- Work instruction:
For each line in the data below that has the word "page", copy that line.

Data records START

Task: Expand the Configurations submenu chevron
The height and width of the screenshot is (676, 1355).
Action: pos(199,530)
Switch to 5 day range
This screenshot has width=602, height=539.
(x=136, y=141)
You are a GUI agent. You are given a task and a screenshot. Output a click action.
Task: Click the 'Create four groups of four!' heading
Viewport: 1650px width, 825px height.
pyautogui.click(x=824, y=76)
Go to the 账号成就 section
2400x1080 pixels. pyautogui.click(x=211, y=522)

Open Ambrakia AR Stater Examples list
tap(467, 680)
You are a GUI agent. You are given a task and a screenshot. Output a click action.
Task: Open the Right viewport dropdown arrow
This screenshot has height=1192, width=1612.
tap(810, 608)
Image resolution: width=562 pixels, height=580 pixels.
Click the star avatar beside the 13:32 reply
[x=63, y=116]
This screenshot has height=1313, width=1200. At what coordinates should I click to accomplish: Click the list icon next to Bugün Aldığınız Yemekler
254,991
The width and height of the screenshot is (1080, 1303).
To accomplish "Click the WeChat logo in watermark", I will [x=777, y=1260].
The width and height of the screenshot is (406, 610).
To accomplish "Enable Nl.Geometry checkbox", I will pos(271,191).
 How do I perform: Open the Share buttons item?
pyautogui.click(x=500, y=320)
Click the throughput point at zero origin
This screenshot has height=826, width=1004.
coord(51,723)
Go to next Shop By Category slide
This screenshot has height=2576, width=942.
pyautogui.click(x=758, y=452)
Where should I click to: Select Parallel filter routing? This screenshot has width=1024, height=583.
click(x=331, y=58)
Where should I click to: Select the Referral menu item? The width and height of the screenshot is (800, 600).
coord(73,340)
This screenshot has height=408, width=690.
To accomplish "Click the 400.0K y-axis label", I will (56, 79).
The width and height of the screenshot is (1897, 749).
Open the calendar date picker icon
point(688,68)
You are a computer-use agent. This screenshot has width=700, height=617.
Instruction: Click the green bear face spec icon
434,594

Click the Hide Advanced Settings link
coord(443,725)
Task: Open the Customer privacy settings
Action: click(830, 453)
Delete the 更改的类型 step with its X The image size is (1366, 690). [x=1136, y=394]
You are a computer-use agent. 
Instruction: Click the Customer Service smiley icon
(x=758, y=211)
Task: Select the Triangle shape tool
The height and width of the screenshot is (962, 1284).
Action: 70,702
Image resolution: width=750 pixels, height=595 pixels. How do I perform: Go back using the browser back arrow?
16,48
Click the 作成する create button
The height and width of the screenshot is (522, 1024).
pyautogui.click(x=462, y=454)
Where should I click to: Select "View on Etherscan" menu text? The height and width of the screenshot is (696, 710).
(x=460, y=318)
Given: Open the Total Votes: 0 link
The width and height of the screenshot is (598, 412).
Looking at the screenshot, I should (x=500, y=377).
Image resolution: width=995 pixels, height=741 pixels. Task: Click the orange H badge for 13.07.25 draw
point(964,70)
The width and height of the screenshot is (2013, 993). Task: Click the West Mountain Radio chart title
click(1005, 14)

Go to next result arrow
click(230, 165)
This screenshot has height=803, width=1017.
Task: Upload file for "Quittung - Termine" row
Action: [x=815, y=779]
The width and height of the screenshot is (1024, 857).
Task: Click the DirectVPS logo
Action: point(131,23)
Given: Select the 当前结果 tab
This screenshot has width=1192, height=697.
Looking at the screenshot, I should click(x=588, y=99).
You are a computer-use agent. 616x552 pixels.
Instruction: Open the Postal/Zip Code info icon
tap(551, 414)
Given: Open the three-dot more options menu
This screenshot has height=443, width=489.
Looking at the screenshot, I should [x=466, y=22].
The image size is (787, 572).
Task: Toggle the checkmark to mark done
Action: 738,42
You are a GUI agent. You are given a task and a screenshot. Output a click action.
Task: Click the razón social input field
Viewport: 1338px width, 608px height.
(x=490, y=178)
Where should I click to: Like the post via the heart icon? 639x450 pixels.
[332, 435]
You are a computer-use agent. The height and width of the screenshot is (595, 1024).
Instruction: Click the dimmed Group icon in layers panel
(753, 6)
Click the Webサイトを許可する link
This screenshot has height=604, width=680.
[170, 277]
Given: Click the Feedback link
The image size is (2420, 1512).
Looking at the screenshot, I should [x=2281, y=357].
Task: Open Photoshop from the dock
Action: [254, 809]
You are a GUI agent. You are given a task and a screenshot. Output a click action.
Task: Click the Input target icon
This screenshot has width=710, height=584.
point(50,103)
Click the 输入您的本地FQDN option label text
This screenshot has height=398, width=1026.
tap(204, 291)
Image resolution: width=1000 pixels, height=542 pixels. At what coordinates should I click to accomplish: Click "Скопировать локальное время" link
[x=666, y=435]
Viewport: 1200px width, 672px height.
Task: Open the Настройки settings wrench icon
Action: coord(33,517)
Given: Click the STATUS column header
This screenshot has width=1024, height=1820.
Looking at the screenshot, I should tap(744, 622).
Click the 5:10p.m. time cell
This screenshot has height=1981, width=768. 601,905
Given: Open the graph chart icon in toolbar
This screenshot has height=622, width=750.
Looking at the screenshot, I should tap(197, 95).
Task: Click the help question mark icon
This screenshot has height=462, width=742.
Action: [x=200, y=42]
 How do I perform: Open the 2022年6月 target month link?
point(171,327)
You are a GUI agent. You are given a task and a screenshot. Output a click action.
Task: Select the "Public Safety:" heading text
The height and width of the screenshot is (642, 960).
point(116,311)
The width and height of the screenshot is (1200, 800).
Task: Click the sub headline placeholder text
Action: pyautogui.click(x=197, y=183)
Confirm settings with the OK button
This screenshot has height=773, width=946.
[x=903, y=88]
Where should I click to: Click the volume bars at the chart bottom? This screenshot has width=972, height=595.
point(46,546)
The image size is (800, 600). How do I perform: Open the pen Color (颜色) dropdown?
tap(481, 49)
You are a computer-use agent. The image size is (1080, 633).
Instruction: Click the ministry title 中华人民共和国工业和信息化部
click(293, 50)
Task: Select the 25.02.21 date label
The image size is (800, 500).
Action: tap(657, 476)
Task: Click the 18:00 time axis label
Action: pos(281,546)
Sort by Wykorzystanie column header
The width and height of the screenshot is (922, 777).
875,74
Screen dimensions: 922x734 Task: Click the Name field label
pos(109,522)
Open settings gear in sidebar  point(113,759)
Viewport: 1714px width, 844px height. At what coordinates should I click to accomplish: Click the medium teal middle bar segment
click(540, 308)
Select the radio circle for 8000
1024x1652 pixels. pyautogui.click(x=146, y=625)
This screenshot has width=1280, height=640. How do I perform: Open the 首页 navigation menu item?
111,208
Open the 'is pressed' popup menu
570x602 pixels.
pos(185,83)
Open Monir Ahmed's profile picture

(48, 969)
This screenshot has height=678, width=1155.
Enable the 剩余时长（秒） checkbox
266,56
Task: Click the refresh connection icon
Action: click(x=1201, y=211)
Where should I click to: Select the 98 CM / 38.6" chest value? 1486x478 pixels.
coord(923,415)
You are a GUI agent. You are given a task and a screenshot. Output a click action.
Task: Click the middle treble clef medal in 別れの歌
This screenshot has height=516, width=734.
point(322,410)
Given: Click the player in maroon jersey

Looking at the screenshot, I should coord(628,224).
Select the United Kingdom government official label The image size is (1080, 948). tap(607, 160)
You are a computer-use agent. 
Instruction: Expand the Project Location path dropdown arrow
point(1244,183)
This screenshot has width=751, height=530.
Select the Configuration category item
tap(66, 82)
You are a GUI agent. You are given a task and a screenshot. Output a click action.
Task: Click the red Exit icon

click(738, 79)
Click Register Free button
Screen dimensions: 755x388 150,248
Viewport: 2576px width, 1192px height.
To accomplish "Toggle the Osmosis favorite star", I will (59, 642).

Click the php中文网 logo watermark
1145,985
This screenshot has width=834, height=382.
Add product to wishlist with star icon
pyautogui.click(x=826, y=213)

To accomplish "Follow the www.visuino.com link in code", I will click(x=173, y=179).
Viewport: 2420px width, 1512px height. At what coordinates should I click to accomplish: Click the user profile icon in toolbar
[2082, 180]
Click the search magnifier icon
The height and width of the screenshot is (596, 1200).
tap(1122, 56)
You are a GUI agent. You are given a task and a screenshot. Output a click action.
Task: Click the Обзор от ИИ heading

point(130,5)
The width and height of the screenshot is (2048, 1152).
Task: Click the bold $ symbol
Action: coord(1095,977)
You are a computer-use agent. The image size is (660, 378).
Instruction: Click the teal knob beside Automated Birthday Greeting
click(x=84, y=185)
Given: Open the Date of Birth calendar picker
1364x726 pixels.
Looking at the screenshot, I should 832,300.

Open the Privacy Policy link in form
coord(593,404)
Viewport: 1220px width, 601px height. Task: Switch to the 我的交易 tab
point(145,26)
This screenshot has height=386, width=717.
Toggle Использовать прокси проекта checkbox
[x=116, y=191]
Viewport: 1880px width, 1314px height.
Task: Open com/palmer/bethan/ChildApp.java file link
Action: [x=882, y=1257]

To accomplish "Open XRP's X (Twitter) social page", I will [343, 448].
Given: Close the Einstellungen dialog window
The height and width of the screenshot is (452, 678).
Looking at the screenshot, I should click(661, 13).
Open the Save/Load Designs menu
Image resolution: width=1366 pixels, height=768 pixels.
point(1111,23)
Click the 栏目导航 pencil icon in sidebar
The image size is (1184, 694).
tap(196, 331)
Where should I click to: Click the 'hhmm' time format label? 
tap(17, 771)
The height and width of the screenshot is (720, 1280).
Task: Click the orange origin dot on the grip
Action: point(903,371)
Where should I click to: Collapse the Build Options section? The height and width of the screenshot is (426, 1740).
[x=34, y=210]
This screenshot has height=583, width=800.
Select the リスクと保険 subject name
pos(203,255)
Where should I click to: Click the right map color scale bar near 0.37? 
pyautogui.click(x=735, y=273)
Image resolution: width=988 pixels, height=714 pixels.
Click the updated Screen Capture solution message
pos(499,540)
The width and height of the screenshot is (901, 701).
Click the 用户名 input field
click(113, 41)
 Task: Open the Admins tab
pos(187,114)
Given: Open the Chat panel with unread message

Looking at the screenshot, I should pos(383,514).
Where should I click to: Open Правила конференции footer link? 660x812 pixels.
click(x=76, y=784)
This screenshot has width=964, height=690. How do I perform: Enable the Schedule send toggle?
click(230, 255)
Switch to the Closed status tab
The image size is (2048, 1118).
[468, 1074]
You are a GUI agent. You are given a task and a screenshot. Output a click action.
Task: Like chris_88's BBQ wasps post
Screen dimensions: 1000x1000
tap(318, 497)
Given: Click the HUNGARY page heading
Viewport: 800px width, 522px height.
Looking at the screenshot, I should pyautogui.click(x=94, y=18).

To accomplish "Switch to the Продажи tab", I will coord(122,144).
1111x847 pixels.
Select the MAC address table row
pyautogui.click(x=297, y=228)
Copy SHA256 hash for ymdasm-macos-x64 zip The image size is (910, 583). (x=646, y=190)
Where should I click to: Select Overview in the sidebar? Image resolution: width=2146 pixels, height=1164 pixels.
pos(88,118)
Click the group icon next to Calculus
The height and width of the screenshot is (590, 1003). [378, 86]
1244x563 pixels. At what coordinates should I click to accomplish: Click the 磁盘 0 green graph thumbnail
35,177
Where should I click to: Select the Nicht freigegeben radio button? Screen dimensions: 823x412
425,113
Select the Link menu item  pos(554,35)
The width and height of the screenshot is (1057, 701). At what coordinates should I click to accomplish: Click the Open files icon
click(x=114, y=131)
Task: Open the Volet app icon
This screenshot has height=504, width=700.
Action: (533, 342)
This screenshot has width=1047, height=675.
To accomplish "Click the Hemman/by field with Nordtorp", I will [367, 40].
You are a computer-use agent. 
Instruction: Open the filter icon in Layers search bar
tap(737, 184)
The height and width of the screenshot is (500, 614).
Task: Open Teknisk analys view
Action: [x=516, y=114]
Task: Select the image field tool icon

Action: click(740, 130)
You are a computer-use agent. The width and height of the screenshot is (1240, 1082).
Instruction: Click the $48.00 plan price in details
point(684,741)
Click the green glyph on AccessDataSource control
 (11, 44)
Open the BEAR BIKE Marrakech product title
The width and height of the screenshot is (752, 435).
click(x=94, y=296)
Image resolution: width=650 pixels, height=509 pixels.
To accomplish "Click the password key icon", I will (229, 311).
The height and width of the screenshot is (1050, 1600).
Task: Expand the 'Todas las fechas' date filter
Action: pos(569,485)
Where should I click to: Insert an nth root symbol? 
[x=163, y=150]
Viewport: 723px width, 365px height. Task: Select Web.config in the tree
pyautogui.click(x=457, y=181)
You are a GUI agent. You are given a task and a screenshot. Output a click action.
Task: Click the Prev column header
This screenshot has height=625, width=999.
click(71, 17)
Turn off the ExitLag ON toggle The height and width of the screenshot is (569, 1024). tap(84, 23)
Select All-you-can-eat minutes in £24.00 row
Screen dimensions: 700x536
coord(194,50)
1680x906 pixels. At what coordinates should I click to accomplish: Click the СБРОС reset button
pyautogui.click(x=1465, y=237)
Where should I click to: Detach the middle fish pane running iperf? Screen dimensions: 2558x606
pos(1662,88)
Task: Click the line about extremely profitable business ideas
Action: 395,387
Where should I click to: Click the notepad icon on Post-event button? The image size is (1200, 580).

Data records END

- Written answer:
To accomplish "Open XRP's X (Twitter) social page", I will [343, 448].
Given: Click the HUNGARY page heading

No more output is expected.